The players are marvellous – Shirley from Laverne days, Gus Grissom from The Right Stuff, and Harry Dean Stanton from too many to name.  Harry Carey, Jr and Hank Worden also deliver on cue in support.

Where’s Simon?

The Search for Simon (2013)

IMDb meta-data runtime is 1 hour and 37 minutes, rated 4.5  by 145 cinematizens.

Genre: Sy Fy; Species: UFO.

DNA: England.

Verdict: Winning.

Tagline: ‘The Apollo 13 tissues were a bad investment.’

Nerd king is obsessed by the disappearance of his younger brother thirty years ago when they were boys. He is a one-man Search for Simon Foundation.  Living off savings and lottery winnings, Nerd searches for the UFO that abducted his brother. Yes, abducted, what other explanation would there, Erich? 

He pays for information, travels the world to gather UFO data, tries to penetrate secret agencies…all in his inept way, much ridiculed by the pub-aholics with whom he plays Dungeons and Dragons for relaxation. 

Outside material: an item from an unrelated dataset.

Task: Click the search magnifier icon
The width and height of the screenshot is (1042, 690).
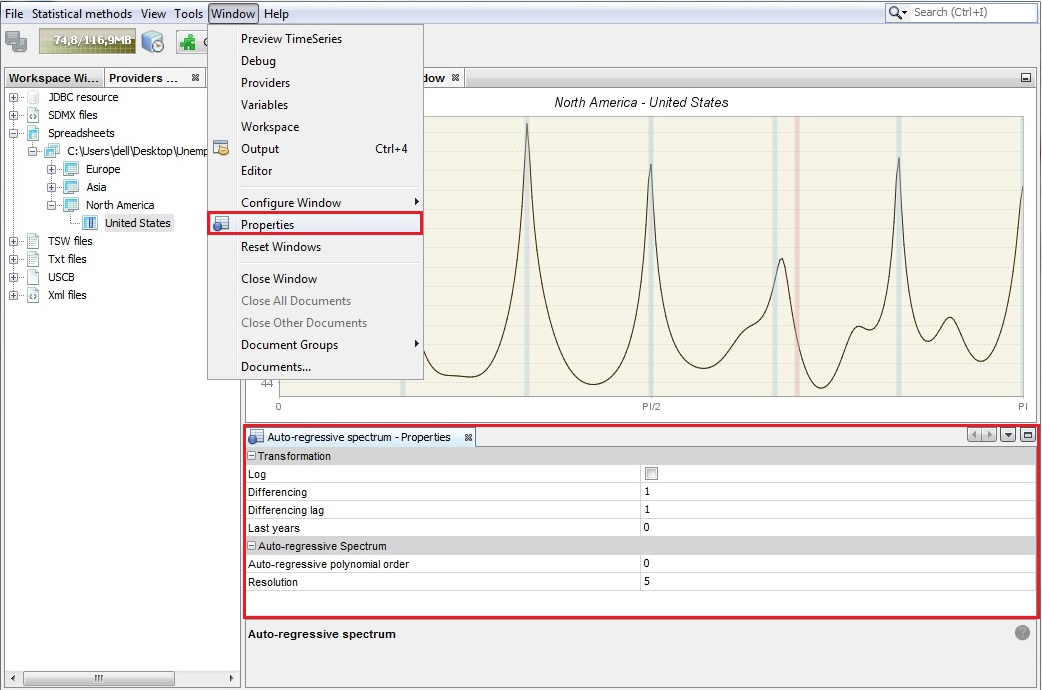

Slowly engaging, a little charmer, somewhat serious, and finally ironic.  Compared to the much bigger budget A for Andromeda with the same DNA, this has plot and character and several twists and turns. 

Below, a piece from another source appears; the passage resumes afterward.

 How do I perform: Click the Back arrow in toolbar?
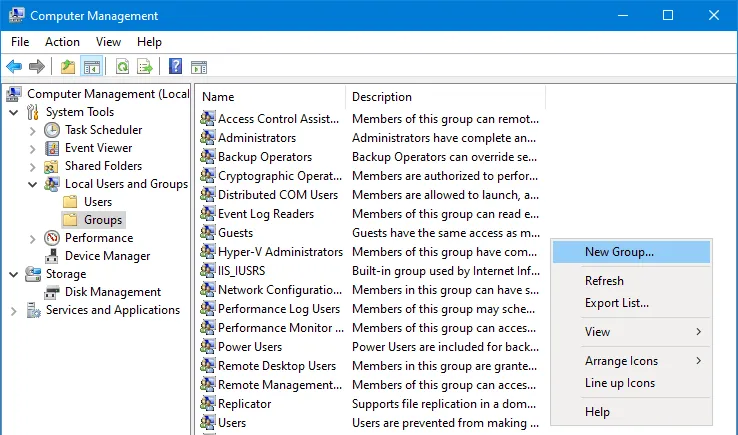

The opening sequence…has little to do with what follows, just enjoy the tank ride. Be patient. 

One amusement after seeing a handmade film like this is reading the condescending reviews on the internet by the trolls who need to denigrate someone to forget why they have never accomplished anything.

La Casa (1976)

La Casa (1976) The House

IMDb meta-data is a runtime of 1 hour and 37 minutes, rated 5.2 by someone.

DNA: Spain.

Verdict: [Zzzzzzzz.]

Tagline: Inanity for one and all.  

Six of the shallowest characters ever filmed drink, eat, and copulate. Sounds better than it is. When not otherwise engaged, as above, they play Jeremy Bentham pinball machines.  Such glamour! Such luxury! Only the slot machines were absent from this Leagues Club tavern in the sky.

The millionaire host invited two other couples for a dinner that lasts forever, or so it seemed to this viewer, for his home is a space ship. Something the guests did not notice when they drove up and entered.  Nor did they notice its takeoff into orbit.  His plan is to wait out in orbit the radiation of a nuclear catastrophe. They run out of food but not cigarettes or whiskey or electricity.   

After reading this script, they begin committing suicide. 

It’s so bad only Stephen Seagal could have made it worse.  

Close encounters!

Close Encounters of the Third Kind (1977).  

IMDb meta-data is a runtime of 2 hours and 18 minutes, rated 7.6 by 211,299 cinematizens.

Genre: Sy Fy.

DNA: USA

Verdict: Superb!

Tagline: ‘They were invited!’  

It’s not often a big Hollywood picture features blue-collar leads but this one does and both actors rise to the occasion with compelling performances.  The inclusion of François Truffaut is a warm and welcome tribute to that magician of cinema.  The meshing of the storylines is good and it steers just clear of turning the army into buffoons. Though the use of dust is straight out of Rage (1972).   

I did find some of this version attenuated. Wasn’t sure about that Indian chanting.  Roy’s obsession with gardening went on too long.  The build-up to the final rendezvous is stretched and then the rendezvous is anti-climatic. No idea why it was so important to exclude those invited but to suit up those in red? Still I liked it that things were not over-explained in a Hollywood science way. It is just presented.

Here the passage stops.